日本では輸入車の好調が伝えられる一方、見方によっては1割近くもシェアを落としたドイツ車は一人負け状態なのである。
高級品を求めるユーザーの嗜好も、隣家のクルマとは違うデザインやブランド、機能を求めてより一層多様化していることが、ドイツ車のシェア低下から見えると自動車アナリストは指摘する。
ところで、世に片思いのタネは尽きないが、日本とドイツの関係も日本の「片思い」だ。世界でベートーヴェンの『交響曲第9番』を大喜びで鑑賞しているのは日本人だけで、なぜかドイツ物が好きだが、ドイツのメディアの日本報道は、無知で悪意に満ちあふれているという。

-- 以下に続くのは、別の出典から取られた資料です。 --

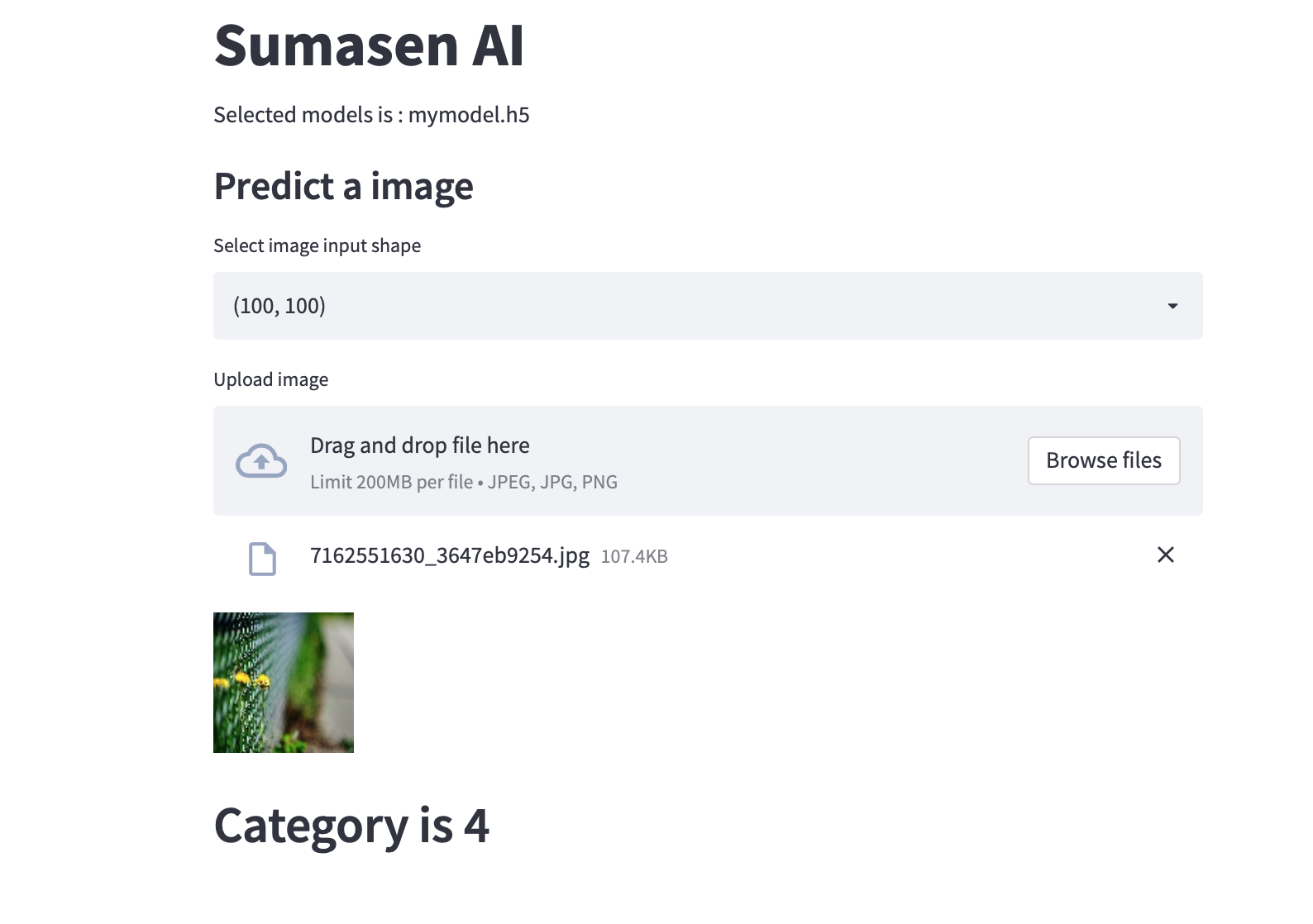The height and width of the screenshot is (924, 1313).
Task: Click the Selected models is mymodel.h5 text
Action: (371, 115)
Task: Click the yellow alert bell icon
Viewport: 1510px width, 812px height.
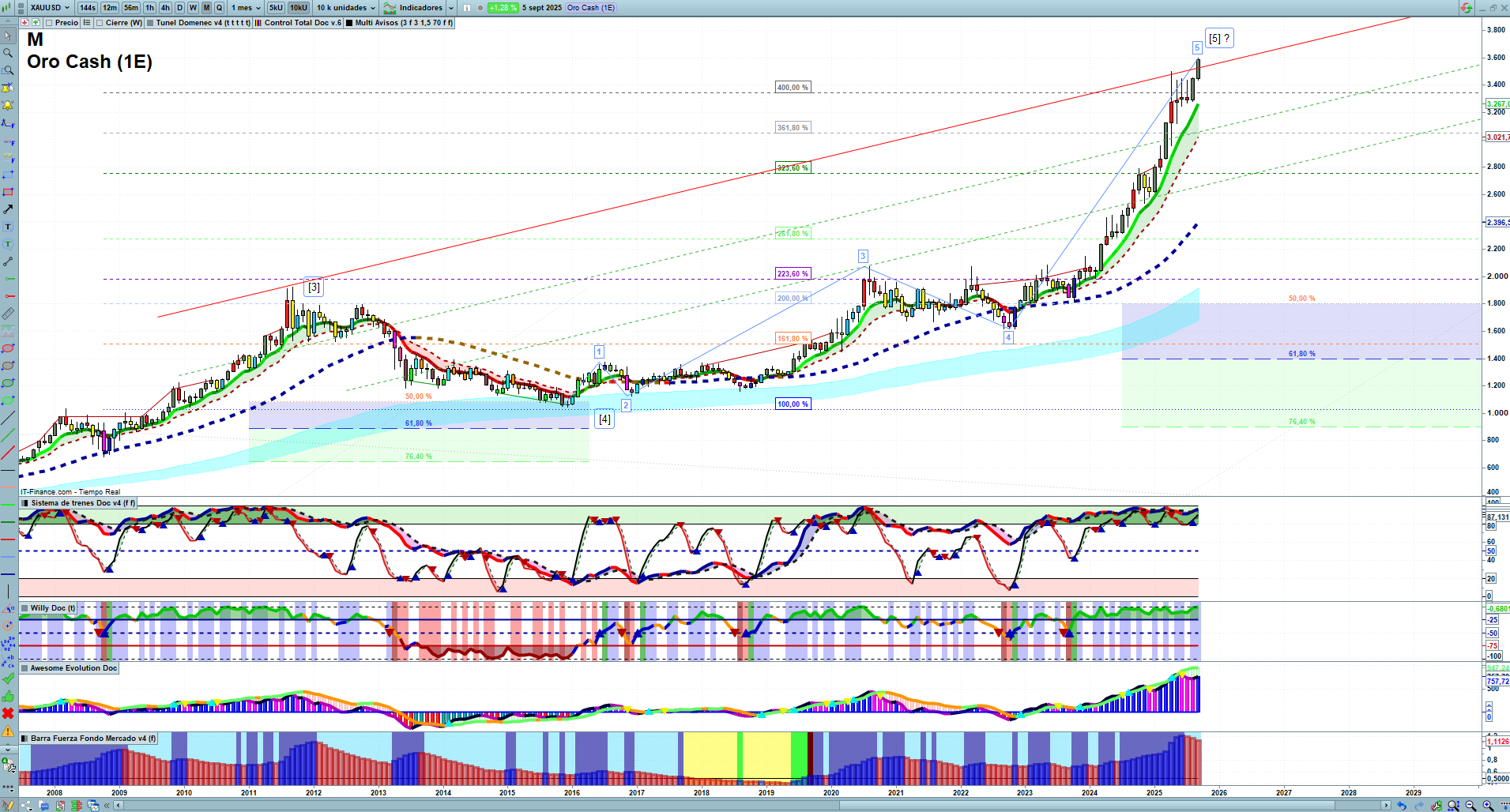Action: tap(8, 105)
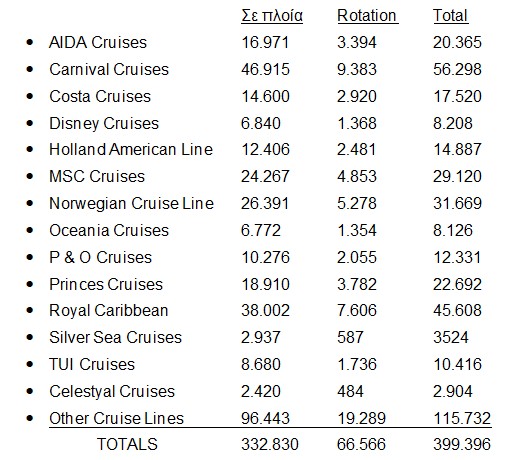Click Disney Cruises rotation value 1.368
529x460 pixels.
click(x=357, y=124)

「中国に対する報道は極めて好意的です。中国と韓国の見解を事実として取り上げ、日本の主張については全く無視するのがドイツメディアの特徴です。ドイツと中国は今や蜜月時代で、中国のプロパガンダが行き渡り、日本に関する報道は歪曲されまくっています。ドイツメディアの尖閣や竹島、日中・日韓の歴史問題に関する記事は、中韓の言い分の鵜呑み、日本の主張は完全に無視するどころか、著しい事実誤認ばかりです。例えば、12年にノーベル生理学・医学賞を受賞した山中伸弥博士のことはほとんどニュースになりませんでしたが、15年に同賞を授与された中国の屠呦呦博士については、もう僻壁するくらいニュースになっていましたね」(ドイツ在日本人ジャーナリスト)

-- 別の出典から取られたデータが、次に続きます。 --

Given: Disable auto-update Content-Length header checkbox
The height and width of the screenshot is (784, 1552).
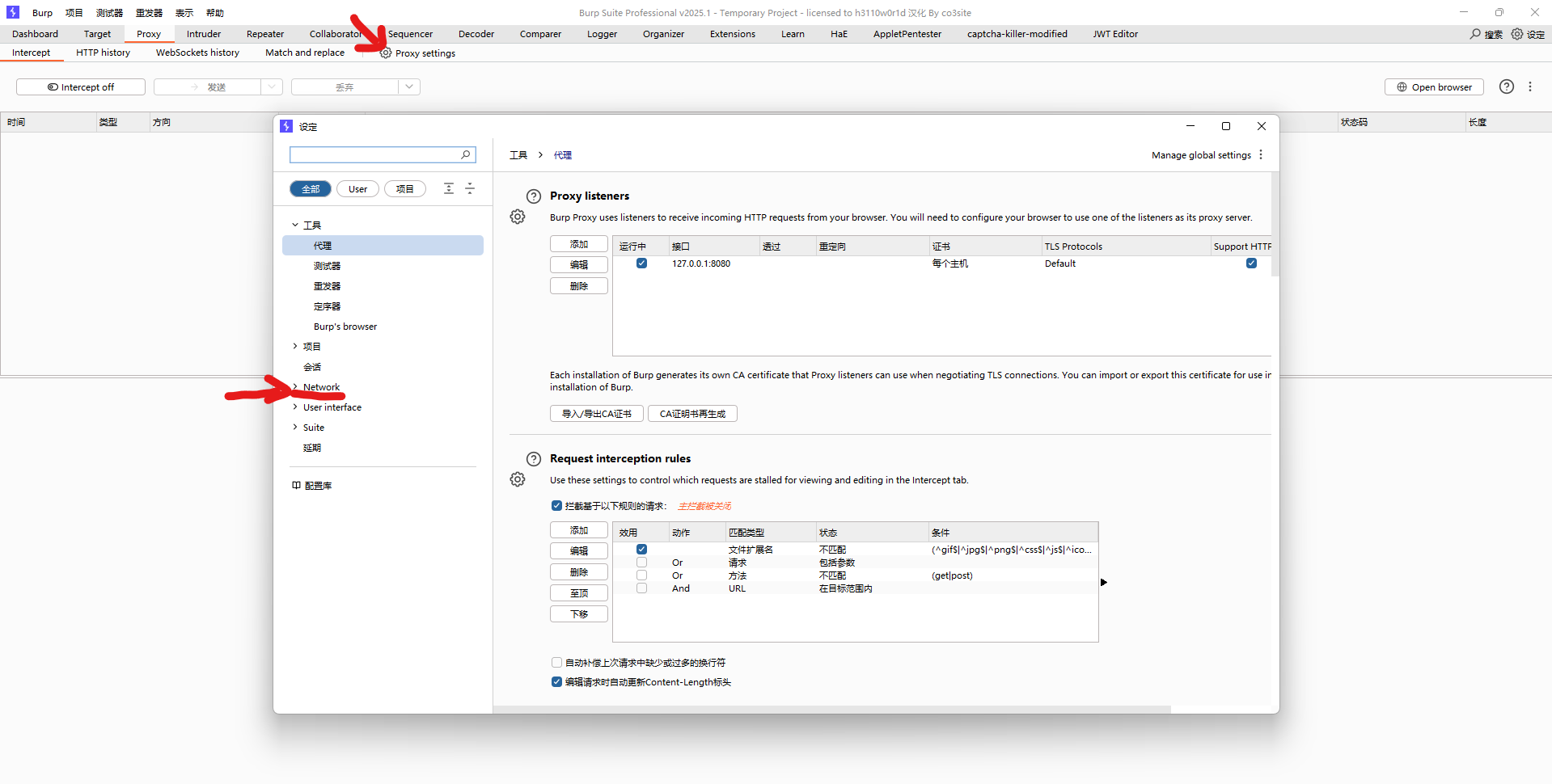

そういえば弾劾され、今は獄中の朴槿恵前韓国大統領の“悪友”も娘とともにドイツ在住だった。ドイツにとって日本は、世界中でほとんど唯一のライバルだ。日本の好調は嫌悪しかない。だから常に攻撃の矛先は日本に向く。ドイツ好きの日本人は少なくないが、ドイツは日本が嫌いで、ウマがあうのが中韓というわけだ。
「中国企業がドイツのハイテク企業の買収に乗り出し、世界4大ロボットメーカーのひとつ『クーカ』まで手に入れました。ドイツ財界の一部から警戒感が生まれたものの全体の流れを変えるほどでもありませんでした。旧東独出身のメルケル首相は、旧ソ連流の反日教育が刷り込まれていると見え、大の親中派で、過去の発言や訪日回数の少なさをみても間違いなく反日です。ドイツ人のアンビバレントな思考方法は、第2次世界大戦はヒトラーに騙されただけ、という都合のよい歴史観で、日本のように戦争被害国に対して補償などは一切行っていません。それどころかポーランドなどに残したインフラやドイツ人の財産を返せとまで言っている。日本が満州や朝鮮半島に残したインフラ、個人資産の返還を求めないのとは正反対です。ドイツ人気質は、中国マネーや中国市場のような巨大なものには抗えません。『民主主義の優等生』は『自由から逃亡』し、中国になびいたのですが、今そのツケが回り始めました」(国際ジャーナリスト)
日本人のドイツ好きは「日独伊三国同盟」によるところが大きい。ただし日本はドイツと組みながら、ただの一度も同じ戦場で戦うことはなかった。当時も今も片思いのままだ。